● RECORDED INFORMATION:

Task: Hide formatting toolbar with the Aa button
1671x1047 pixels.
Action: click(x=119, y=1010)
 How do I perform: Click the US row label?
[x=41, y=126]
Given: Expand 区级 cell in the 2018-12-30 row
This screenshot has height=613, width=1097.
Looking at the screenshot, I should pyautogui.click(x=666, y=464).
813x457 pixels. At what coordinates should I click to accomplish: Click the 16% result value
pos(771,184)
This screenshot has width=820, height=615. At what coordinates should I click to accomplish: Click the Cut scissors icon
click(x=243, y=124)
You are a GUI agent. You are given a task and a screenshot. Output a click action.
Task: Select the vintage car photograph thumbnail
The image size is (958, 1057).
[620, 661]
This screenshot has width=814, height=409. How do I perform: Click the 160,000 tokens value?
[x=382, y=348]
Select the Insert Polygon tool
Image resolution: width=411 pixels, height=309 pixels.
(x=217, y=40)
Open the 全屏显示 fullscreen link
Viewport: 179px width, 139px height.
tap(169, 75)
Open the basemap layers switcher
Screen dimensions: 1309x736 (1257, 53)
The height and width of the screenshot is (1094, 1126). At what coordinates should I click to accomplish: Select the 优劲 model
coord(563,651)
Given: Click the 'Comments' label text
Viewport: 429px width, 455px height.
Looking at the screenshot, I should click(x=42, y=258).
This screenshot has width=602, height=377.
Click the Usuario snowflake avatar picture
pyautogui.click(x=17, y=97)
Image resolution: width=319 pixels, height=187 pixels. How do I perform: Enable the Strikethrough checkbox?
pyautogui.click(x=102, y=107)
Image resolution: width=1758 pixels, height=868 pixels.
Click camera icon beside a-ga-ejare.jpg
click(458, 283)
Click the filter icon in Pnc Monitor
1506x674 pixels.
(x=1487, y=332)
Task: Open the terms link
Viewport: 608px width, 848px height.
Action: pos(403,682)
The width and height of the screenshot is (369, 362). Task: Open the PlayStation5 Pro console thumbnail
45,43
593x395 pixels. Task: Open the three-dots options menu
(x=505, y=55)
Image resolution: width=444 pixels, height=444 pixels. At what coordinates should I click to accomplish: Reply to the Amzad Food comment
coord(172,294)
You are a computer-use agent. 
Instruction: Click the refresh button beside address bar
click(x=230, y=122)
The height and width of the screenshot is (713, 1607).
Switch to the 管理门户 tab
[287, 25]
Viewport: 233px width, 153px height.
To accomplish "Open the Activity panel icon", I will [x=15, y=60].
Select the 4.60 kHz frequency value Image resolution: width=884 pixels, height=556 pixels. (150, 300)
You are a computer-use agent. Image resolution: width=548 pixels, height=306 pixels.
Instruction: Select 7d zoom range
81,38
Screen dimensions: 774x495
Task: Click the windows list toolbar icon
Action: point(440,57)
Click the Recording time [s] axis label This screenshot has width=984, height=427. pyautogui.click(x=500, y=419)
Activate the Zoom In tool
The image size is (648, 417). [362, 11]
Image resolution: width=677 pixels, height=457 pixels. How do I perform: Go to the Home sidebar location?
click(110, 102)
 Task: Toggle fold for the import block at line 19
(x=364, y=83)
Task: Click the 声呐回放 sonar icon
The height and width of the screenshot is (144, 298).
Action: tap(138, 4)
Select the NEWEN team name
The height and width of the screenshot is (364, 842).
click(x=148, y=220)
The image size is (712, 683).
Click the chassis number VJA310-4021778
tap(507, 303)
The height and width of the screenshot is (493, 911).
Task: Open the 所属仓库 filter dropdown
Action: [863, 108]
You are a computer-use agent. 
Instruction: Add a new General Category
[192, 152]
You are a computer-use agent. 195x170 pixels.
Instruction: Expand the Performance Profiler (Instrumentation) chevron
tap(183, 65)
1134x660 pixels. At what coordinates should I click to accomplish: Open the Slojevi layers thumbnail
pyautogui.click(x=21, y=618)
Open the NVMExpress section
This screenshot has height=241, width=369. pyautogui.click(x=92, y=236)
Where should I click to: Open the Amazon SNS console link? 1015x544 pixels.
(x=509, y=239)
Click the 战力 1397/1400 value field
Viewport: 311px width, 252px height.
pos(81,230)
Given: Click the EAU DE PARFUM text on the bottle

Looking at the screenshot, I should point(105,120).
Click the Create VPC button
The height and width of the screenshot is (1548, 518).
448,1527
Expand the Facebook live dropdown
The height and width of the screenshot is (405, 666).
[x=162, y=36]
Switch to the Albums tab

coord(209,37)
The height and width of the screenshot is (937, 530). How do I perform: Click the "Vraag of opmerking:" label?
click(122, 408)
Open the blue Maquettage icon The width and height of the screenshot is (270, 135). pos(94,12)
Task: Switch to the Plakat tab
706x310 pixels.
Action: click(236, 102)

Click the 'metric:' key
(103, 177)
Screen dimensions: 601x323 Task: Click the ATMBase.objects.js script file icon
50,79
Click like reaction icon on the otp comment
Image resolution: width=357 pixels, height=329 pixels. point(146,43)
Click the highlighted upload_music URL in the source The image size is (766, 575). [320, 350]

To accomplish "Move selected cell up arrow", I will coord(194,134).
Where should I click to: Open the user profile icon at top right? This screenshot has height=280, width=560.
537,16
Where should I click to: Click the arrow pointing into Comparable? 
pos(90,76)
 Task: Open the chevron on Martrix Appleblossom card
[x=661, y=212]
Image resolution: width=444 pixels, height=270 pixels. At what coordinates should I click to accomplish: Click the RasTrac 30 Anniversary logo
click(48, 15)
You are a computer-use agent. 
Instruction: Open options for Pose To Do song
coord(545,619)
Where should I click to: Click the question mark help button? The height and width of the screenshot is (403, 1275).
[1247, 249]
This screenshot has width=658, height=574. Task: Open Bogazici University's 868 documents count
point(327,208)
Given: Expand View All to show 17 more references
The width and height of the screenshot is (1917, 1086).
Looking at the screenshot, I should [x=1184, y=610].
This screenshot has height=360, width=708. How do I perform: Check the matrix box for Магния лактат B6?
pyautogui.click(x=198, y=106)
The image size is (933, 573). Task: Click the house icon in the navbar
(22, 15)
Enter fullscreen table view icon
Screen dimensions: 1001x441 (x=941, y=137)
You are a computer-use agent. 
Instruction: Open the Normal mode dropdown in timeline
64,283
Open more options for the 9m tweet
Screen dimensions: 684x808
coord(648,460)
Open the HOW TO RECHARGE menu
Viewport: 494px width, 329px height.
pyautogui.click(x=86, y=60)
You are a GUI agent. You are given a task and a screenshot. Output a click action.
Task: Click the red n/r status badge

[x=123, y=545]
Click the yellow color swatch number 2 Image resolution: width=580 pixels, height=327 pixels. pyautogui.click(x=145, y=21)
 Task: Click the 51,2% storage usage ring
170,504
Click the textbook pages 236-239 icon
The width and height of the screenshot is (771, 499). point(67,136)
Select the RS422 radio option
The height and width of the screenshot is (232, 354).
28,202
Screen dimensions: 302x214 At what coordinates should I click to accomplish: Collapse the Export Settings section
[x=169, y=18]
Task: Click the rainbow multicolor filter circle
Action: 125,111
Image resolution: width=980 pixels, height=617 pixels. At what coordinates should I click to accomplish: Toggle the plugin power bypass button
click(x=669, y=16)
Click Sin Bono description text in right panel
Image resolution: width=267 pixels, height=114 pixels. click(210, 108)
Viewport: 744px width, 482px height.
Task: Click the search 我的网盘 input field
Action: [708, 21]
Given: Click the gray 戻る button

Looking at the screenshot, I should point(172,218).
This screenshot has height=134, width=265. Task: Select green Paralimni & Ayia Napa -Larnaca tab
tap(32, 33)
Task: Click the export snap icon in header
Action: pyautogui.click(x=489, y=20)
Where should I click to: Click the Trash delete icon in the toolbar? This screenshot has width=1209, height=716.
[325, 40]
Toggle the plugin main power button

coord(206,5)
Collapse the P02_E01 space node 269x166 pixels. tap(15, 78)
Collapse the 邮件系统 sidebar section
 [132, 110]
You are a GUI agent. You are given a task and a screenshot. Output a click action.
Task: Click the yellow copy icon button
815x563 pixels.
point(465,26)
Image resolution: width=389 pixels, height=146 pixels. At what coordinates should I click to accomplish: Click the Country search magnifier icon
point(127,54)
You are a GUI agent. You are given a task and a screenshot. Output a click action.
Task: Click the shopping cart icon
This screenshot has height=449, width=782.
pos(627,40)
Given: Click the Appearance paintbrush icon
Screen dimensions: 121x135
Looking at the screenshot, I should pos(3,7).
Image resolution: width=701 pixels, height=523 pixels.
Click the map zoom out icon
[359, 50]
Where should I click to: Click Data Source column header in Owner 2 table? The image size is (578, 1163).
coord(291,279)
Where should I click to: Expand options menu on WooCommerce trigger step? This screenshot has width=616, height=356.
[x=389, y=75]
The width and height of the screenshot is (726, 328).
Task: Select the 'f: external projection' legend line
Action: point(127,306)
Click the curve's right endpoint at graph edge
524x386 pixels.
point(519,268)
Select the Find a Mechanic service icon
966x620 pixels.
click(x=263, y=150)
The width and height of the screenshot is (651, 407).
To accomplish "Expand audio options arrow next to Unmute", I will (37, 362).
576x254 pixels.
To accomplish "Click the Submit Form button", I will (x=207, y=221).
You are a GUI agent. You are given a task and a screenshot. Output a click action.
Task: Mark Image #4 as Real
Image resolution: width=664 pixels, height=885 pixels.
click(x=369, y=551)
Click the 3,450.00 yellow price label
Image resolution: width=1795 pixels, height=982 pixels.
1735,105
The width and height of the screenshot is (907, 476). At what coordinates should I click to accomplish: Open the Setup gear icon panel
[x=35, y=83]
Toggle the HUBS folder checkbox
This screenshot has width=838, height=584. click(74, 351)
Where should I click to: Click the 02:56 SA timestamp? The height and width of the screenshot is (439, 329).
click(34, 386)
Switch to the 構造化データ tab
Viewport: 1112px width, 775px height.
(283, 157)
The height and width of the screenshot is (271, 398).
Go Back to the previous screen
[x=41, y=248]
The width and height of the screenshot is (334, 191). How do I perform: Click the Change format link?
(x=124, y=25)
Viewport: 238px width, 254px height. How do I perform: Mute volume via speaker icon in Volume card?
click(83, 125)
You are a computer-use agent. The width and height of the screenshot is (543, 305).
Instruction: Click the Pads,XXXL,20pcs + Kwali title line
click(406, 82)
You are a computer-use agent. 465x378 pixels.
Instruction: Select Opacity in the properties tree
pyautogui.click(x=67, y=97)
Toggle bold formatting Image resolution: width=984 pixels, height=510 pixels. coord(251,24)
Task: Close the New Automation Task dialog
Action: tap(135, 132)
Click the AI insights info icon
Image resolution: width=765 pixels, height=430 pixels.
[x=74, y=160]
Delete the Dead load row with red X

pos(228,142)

● WORK REQUEST: Beginning with the line that has "Click the Recording" and ending with the line that has "Open the blue", set down the lines above exactly and include no others.

● ANSWER TO THIS PROBLEM:
Click the Recording time [s] axis label This screenshot has width=984, height=427. pyautogui.click(x=500, y=419)
Activate the Zoom In tool
The image size is (648, 417). [362, 11]
Image resolution: width=677 pixels, height=457 pixels. How do I perform: Go to the Home sidebar location?
click(110, 102)
 Task: Toggle fold for the import block at line 19
(x=364, y=83)
Task: Click the 声呐回放 sonar icon
The height and width of the screenshot is (144, 298).
Action: tap(138, 4)
Select the NEWEN team name
The height and width of the screenshot is (364, 842).
click(x=148, y=220)
The image size is (712, 683).
Click the chassis number VJA310-4021778
tap(507, 303)
The height and width of the screenshot is (493, 911).
Task: Open the 所属仓库 filter dropdown
Action: [863, 108]
You are a computer-use agent. 
Instruction: Add a new General Category
[192, 152]
You are a computer-use agent. 195x170 pixels.
Instruction: Expand the Performance Profiler (Instrumentation) chevron
tap(183, 65)
1134x660 pixels. At what coordinates should I click to accomplish: Open the Slojevi layers thumbnail
pyautogui.click(x=21, y=618)
Open the NVMExpress section
This screenshot has height=241, width=369. pyautogui.click(x=92, y=236)
Where should I click to: Open the Amazon SNS console link? 1015x544 pixels.
(x=509, y=239)
Click the 战力 1397/1400 value field
Viewport: 311px width, 252px height.
pos(81,230)
Given: Click the EAU DE PARFUM text on the bottle

Looking at the screenshot, I should point(105,120).
Click the Create VPC button
The height and width of the screenshot is (1548, 518).
448,1527
Expand the Facebook live dropdown
The height and width of the screenshot is (405, 666).
[x=162, y=36]
Switch to the Albums tab

coord(209,37)
The height and width of the screenshot is (937, 530). How do I perform: Click the "Vraag of opmerking:" label?
click(122, 408)
Open the blue Maquettage icon The width and height of the screenshot is (270, 135). pos(94,12)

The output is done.